# [Data extracts]
· · · · ·
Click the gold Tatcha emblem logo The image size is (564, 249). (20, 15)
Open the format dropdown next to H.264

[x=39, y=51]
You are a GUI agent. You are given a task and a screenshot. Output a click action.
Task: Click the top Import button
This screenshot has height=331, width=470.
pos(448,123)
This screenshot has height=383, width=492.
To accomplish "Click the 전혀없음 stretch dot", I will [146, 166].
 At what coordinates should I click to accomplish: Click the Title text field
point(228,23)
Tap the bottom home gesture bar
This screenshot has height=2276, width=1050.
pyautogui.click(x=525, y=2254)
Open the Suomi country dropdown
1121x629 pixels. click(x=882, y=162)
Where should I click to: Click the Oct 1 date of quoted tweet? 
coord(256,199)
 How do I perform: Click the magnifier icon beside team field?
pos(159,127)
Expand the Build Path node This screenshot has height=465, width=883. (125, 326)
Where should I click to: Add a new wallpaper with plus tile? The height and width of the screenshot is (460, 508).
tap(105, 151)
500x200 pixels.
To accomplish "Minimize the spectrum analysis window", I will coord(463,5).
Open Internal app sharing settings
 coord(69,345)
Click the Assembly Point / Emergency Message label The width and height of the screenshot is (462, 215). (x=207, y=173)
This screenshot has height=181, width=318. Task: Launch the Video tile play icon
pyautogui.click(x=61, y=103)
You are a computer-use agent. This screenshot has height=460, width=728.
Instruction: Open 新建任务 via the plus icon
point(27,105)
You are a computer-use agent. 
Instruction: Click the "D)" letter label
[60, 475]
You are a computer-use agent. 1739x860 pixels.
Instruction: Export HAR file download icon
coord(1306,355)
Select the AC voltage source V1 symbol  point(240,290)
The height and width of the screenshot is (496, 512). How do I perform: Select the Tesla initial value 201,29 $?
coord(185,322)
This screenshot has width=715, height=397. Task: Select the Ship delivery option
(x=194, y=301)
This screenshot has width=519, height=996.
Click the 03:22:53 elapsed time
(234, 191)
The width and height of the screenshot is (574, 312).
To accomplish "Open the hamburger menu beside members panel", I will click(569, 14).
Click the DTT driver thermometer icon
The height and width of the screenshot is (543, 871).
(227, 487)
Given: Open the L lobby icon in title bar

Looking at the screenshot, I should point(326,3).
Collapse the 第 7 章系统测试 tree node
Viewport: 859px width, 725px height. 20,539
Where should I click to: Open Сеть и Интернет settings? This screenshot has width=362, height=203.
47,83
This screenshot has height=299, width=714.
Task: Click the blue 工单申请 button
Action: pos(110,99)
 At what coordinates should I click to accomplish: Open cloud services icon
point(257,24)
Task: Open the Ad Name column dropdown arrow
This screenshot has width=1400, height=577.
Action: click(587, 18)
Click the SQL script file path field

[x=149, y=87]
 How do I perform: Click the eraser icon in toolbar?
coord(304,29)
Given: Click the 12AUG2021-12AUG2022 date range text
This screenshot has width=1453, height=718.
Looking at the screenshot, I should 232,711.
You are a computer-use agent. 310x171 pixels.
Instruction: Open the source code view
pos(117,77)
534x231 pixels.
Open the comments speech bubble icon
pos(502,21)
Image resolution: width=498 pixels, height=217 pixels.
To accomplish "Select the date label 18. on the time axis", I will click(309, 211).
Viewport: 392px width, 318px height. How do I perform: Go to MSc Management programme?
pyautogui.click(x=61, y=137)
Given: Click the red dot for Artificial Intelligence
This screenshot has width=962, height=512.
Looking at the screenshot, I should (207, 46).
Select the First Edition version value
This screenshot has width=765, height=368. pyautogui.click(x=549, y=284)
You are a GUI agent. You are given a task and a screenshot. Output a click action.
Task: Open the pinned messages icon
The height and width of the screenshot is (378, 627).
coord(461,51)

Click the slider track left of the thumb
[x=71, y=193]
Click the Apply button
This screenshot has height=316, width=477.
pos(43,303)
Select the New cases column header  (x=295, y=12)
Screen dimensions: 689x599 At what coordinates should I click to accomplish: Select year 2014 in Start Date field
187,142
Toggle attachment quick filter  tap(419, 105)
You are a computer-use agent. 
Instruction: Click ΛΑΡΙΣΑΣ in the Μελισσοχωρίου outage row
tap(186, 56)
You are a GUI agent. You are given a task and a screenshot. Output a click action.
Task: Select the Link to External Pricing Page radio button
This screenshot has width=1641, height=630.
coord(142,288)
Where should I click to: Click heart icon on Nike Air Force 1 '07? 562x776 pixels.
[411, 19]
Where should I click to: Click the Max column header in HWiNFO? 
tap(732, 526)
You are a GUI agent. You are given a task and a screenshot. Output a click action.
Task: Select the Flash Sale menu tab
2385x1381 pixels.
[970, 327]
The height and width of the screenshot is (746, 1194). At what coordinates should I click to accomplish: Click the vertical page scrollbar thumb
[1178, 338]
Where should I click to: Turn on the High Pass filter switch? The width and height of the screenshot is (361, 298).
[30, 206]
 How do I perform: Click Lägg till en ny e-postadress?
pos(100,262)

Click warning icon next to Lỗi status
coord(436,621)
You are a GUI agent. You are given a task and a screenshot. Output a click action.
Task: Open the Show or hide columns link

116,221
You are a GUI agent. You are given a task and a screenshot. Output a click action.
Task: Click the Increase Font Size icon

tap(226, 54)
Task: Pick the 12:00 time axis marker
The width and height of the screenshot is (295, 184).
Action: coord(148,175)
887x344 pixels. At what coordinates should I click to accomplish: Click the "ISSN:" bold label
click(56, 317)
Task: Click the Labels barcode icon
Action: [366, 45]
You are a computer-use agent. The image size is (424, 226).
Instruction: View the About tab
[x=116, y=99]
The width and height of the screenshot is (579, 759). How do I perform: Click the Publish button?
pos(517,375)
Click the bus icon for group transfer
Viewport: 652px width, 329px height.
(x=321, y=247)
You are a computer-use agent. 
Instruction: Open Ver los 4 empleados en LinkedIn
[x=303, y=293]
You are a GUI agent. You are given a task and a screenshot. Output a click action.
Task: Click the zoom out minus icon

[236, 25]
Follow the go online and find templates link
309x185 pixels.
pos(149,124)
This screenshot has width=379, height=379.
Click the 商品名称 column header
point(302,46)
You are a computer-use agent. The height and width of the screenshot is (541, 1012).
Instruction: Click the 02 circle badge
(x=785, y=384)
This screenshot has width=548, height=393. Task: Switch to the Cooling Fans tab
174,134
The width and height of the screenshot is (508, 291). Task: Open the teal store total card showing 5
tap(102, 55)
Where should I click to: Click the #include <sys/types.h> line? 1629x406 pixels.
· · · · ·
# [Exercise goal]
Give an exact transcription of the data shown above.

# [Solution]
Click the gold Tatcha emblem logo The image size is (564, 249). (20, 15)
Open the format dropdown next to H.264

[x=39, y=51]
You are a GUI agent. You are given a task and a screenshot. Output a click action.
Task: Click the top Import button
This screenshot has height=331, width=470.
pos(448,123)
This screenshot has height=383, width=492.
To accomplish "Click the 전혀없음 stretch dot", I will [146, 166].
 At what coordinates should I click to accomplish: Click the Title text field
point(228,23)
Tap the bottom home gesture bar
This screenshot has height=2276, width=1050.
pyautogui.click(x=525, y=2254)
Open the Suomi country dropdown
1121x629 pixels. click(x=882, y=162)
Where should I click to: Click the Oct 1 date of quoted tweet? 
coord(256,199)
 How do I perform: Click the magnifier icon beside team field?
pos(159,127)
Expand the Build Path node This screenshot has height=465, width=883. (125, 326)
Where should I click to: Add a new wallpaper with plus tile? The height and width of the screenshot is (460, 508).
tap(105, 151)
500x200 pixels.
To accomplish "Minimize the spectrum analysis window", I will coord(463,5).
Open Internal app sharing settings
 coord(69,345)
Click the Assembly Point / Emergency Message label The width and height of the screenshot is (462, 215). (x=207, y=173)
This screenshot has height=181, width=318. Task: Launch the Video tile play icon
pyautogui.click(x=61, y=103)
You are a computer-use agent. This screenshot has height=460, width=728.
Instruction: Open 新建任务 via the plus icon
point(27,105)
You are a computer-use agent. 
Instruction: Click the "D)" letter label
[60, 475]
You are a computer-use agent. 1739x860 pixels.
Instruction: Export HAR file download icon
coord(1306,355)
Select the AC voltage source V1 symbol  point(240,290)
The height and width of the screenshot is (496, 512). How do I perform: Select the Tesla initial value 201,29 $?
coord(185,322)
This screenshot has width=715, height=397. Task: Select the Ship delivery option
(x=194, y=301)
This screenshot has width=519, height=996.
Click the 03:22:53 elapsed time
(234, 191)
The width and height of the screenshot is (574, 312).
To accomplish "Open the hamburger menu beside members panel", I will click(569, 14).
Click the DTT driver thermometer icon
The height and width of the screenshot is (543, 871).
(227, 487)
Given: Open the L lobby icon in title bar

Looking at the screenshot, I should point(326,3).
Collapse the 第 7 章系统测试 tree node
Viewport: 859px width, 725px height. 20,539
Where should I click to: Open Сеть и Интернет settings? This screenshot has width=362, height=203.
47,83
This screenshot has height=299, width=714.
Task: Click the blue 工单申请 button
Action: pos(110,99)
 At what coordinates should I click to accomplish: Open cloud services icon
point(257,24)
Task: Open the Ad Name column dropdown arrow
This screenshot has width=1400, height=577.
Action: click(587, 18)
Click the SQL script file path field

[x=149, y=87]
 How do I perform: Click the eraser icon in toolbar?
coord(304,29)
Given: Click the 12AUG2021-12AUG2022 date range text
This screenshot has width=1453, height=718.
Looking at the screenshot, I should 232,711.
You are a computer-use agent. 310x171 pixels.
Instruction: Open the source code view
pos(117,77)
534x231 pixels.
Open the comments speech bubble icon
pos(502,21)
Image resolution: width=498 pixels, height=217 pixels.
To accomplish "Select the date label 18. on the time axis", I will click(309, 211).
Viewport: 392px width, 318px height. How do I perform: Go to MSc Management programme?
pyautogui.click(x=61, y=137)
Given: Click the red dot for Artificial Intelligence
This screenshot has width=962, height=512.
Looking at the screenshot, I should (207, 46).
Select the First Edition version value
This screenshot has width=765, height=368. pyautogui.click(x=549, y=284)
You are a GUI agent. You are given a task and a screenshot. Output a click action.
Task: Open the pinned messages icon
The height and width of the screenshot is (378, 627).
coord(461,51)

Click the slider track left of the thumb
[x=71, y=193]
Click the Apply button
This screenshot has height=316, width=477.
pos(43,303)
Select the New cases column header  (x=295, y=12)
Screen dimensions: 689x599 At what coordinates should I click to accomplish: Select year 2014 in Start Date field
187,142
Toggle attachment quick filter  tap(419, 105)
You are a computer-use agent. 
Instruction: Click ΛΑΡΙΣΑΣ in the Μελισσοχωρίου outage row
tap(186, 56)
You are a GUI agent. You are given a task and a screenshot. Output a click action.
Task: Select the Link to External Pricing Page radio button
This screenshot has width=1641, height=630.
coord(142,288)
Where should I click to: Click heart icon on Nike Air Force 1 '07? 562x776 pixels.
[411, 19]
Where should I click to: Click the Max column header in HWiNFO? 
tap(732, 526)
You are a GUI agent. You are given a task and a screenshot. Output a click action.
Task: Select the Flash Sale menu tab
2385x1381 pixels.
[970, 327]
The height and width of the screenshot is (746, 1194). At what coordinates should I click to accomplish: Click the vertical page scrollbar thumb
[1178, 338]
Where should I click to: Turn on the High Pass filter switch? The width and height of the screenshot is (361, 298).
[30, 206]
 How do I perform: Click Lägg till en ny e-postadress?
pos(100,262)

Click warning icon next to Lỗi status
coord(436,621)
You are a GUI agent. You are given a task and a screenshot. Output a click action.
Task: Open the Show or hide columns link

116,221
You are a GUI agent. You are given a task and a screenshot. Output a click action.
Task: Click the Increase Font Size icon

tap(226, 54)
Task: Pick the 12:00 time axis marker
The width and height of the screenshot is (295, 184).
Action: coord(148,175)
887x344 pixels. At what coordinates should I click to accomplish: Click the "ISSN:" bold label
click(56, 317)
Task: Click the Labels barcode icon
Action: [366, 45]
You are a computer-use agent. The image size is (424, 226).
Instruction: View the About tab
[x=116, y=99]
The width and height of the screenshot is (579, 759). How do I perform: Click the Publish button?
pos(517,375)
Click the bus icon for group transfer
Viewport: 652px width, 329px height.
(x=321, y=247)
You are a computer-use agent. 
Instruction: Open Ver los 4 empleados en LinkedIn
[x=303, y=293]
You are a GUI agent. You are given a task and a screenshot. Output a click action.
Task: Click the zoom out minus icon

[236, 25]
Follow the go online and find templates link
309x185 pixels.
pos(149,124)
This screenshot has width=379, height=379.
Click the 商品名称 column header
point(302,46)
You are a computer-use agent. The height and width of the screenshot is (541, 1012).
Instruction: Click the 02 circle badge
(x=785, y=384)
This screenshot has width=548, height=393. Task: Switch to the Cooling Fans tab
174,134
The width and height of the screenshot is (508, 291). Task: Open the teal store total card showing 5
tap(102, 55)
Where should I click to: Click the #include <sys/types.h> line? 1629x406 pixels.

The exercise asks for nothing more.